Sindirim; ağız yutak mide ince bağırsak ve kalın bagırsak yolunu izler anüste son bulur. Mide antrum fundus ve pilor bölgelerinden oluşur ve boş hacmi 100 ml dolu hacmi 1000 ml ye kadar çıkar. İnce bağırsağın uzunluğu ortalama 6 metre cipi 2-3 cm’dir. Yüzey alanı 300 m2 ye es değerdir. 300 m2’lik bir alanda besin emilimi söz konusudur. İnce bagırsak ve kalın bagırsaktan çıkan damarlar portal ven ile karaciğere bağlanır.
Böylece karaciğer besinlerden absorbe edilen ürünlerin ilk durağı olur. Bunun sonucunda karbonhidratlar, amino asit ve yağ metabolizmasında önemli görevler üstlenirler.
Vücut glikozu glikojen olarak depo eder. (Şekerin kasta depo hali glikojendir.) Amino asitleri sentezler, yağ asitlerinden fosfolipit sentezi yapar, yine yağ asitlerinden ek olarak kolesterol sentezi de yapar. Fosfolipidler sadece organik çözücülerle çözünürler. Büyüme, gelişme, onarım, yenileme üreme gibi yaşamsal olayların gerçekleşmesinde rol oynarlar.

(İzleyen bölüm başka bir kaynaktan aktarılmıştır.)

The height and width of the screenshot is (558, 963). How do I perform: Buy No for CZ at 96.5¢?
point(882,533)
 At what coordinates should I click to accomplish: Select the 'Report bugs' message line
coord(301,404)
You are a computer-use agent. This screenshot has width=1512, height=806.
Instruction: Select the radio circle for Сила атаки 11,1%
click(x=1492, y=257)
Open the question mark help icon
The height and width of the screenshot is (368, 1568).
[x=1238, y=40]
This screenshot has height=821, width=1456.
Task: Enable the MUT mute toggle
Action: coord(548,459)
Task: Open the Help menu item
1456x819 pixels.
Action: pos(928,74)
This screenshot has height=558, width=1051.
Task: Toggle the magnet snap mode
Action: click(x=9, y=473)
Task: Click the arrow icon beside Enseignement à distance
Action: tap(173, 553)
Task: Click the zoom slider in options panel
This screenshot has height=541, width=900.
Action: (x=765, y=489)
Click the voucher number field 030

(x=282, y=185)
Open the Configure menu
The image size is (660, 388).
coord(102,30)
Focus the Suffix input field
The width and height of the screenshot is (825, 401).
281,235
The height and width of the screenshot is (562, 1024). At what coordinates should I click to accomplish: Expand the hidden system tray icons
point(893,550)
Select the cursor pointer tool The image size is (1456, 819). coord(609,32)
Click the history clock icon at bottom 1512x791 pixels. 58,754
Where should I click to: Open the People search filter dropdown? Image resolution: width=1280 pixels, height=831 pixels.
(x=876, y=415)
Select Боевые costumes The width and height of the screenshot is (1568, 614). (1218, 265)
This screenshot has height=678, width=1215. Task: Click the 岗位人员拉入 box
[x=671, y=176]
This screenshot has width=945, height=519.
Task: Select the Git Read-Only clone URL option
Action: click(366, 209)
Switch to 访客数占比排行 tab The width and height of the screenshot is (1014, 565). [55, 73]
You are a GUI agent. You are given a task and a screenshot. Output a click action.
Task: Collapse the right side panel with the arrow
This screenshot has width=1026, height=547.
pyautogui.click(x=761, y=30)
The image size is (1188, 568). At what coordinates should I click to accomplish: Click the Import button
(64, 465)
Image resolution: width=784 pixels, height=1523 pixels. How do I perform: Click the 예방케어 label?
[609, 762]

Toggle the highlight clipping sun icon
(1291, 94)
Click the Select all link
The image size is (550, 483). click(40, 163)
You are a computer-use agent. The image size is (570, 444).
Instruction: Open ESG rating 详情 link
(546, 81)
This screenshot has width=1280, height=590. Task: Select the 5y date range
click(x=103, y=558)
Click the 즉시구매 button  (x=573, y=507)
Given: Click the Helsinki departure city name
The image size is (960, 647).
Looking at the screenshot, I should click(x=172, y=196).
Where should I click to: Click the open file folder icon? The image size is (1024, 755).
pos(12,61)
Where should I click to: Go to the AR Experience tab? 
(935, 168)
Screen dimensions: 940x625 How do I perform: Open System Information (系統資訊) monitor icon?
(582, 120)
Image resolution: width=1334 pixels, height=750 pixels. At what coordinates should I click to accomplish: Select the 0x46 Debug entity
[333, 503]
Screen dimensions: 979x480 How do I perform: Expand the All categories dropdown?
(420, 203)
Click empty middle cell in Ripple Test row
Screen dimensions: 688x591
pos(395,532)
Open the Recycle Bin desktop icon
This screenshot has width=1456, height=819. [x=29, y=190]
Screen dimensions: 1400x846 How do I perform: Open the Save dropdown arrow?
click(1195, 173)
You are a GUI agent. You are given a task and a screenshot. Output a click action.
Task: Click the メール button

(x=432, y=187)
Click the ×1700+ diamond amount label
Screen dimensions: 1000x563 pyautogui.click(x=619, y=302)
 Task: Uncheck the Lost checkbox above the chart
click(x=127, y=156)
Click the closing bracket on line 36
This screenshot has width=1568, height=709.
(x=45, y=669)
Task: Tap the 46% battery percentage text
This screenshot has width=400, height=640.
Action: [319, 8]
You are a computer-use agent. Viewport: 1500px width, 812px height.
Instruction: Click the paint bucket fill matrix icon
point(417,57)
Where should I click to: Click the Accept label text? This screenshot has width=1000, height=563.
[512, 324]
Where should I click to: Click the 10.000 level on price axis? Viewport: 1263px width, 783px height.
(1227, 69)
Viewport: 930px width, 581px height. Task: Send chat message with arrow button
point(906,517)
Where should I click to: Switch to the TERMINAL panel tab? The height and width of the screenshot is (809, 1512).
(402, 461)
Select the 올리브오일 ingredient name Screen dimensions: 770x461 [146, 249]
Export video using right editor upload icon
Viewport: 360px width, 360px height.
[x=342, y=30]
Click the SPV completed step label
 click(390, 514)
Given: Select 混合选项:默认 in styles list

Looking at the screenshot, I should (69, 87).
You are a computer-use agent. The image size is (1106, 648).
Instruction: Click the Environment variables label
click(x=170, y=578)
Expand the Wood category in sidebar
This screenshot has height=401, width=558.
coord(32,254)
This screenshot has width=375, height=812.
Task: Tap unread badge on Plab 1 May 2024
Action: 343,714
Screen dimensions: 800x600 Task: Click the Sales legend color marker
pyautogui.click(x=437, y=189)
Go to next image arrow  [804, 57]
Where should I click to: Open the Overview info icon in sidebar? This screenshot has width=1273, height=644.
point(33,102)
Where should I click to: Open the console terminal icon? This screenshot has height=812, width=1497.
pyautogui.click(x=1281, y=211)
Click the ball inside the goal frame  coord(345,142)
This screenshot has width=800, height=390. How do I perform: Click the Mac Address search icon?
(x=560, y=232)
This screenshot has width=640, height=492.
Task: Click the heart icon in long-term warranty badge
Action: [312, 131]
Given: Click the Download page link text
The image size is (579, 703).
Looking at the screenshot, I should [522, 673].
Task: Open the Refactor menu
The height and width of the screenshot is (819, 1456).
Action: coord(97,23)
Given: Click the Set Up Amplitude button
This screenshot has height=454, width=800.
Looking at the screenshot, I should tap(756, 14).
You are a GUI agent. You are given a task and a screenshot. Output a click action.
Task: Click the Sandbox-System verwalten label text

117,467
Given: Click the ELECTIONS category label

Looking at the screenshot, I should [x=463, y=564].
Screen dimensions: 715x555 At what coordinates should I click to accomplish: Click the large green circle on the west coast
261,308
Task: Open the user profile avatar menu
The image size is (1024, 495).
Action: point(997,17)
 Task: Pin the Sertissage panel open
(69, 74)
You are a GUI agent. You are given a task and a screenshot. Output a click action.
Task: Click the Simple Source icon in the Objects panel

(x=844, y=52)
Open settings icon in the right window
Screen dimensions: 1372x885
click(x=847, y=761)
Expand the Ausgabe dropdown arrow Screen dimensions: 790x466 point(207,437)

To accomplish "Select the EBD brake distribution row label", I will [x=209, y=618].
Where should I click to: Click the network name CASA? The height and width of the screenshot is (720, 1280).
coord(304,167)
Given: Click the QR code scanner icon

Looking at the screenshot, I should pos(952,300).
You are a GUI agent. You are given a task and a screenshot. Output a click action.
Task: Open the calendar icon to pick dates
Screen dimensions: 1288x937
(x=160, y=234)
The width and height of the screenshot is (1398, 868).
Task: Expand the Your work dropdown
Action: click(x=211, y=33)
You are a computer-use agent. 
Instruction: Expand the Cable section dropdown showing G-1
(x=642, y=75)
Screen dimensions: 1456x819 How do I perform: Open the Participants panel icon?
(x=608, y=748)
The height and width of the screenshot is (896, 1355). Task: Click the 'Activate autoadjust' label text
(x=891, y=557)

Kolesterol, 70 kg bir insanda 35 gr ortalama kolesterol vardır. Geneli hayvansal yağlardan saglanir 1 g ortalama üretim 300 gr ise besin yolu ile alınır. Kolesterol tüm hormonların üretilmesinde, hücre zarlarinin yapısında son arastirmalar gösteriyor ki sinir hücrelerinde yine yapı taslarındandır. Yağda cözünen vitaminler (a,d,e,k) diye adlandırılan vitaminleri cözen yagdir.
Kolesterol lipoproteinlere yapışarak tasinir. Karaciğerden hücrelere tasinir. Hücrelere taşınan düsük yogunluklu lipoproteinler hücrelere alınmayanları karacigere götürür ve kandaki yoğunluğu artar.Dolasim sikintilarina neden olabilir.(ateroskleroz)Yüksek yoğunluklu lipoproteinler ise sentezlenmiş kolesterolü atmak icin karaciğere taşır.
Besinlerdeki karbonhidratlar;
Besinlerdeki karbonhidratlar monosakkaritler(bal, meyve vb), disakkaritler (Çay Şekeri) ve polisakkaritlerdir (Ör; makarna vb)
Polisakkaritlerin sindirimi ağızda baslar ince bagirsakta devam eder. Mide de karbonhidrat sindirimi yoktur.
Karbonhidrat emilimi; glikoz un hücre içine girebilmesi için transport proteini gereklidir. Emilim hızı hücre zarindaki transport proteininin miktarına bağlıdır. Tüm dokularda glikozun hücreye girişi kolaylaştırılmış transport ile gerçekleşir. (glikoz transport proteinleri kisaca GLUT olarak adnlandırılır. Glut yağ ve kas dokusunda glikoz girişini saglar,glut insülin hormonu tarafından aktiflenir.
Glut hücre zarından glikozu gecirir kas ve yağ hücresine glikoz girisi hızlanır. Diğer dokulara ise glut tan bağımsızdır, beyin karaciger pankreas vb..
Özet olarak besinlerin hücre icine girmesini sağlayan insülin depo edilmis yaglardan ve glukojenden sorumludur.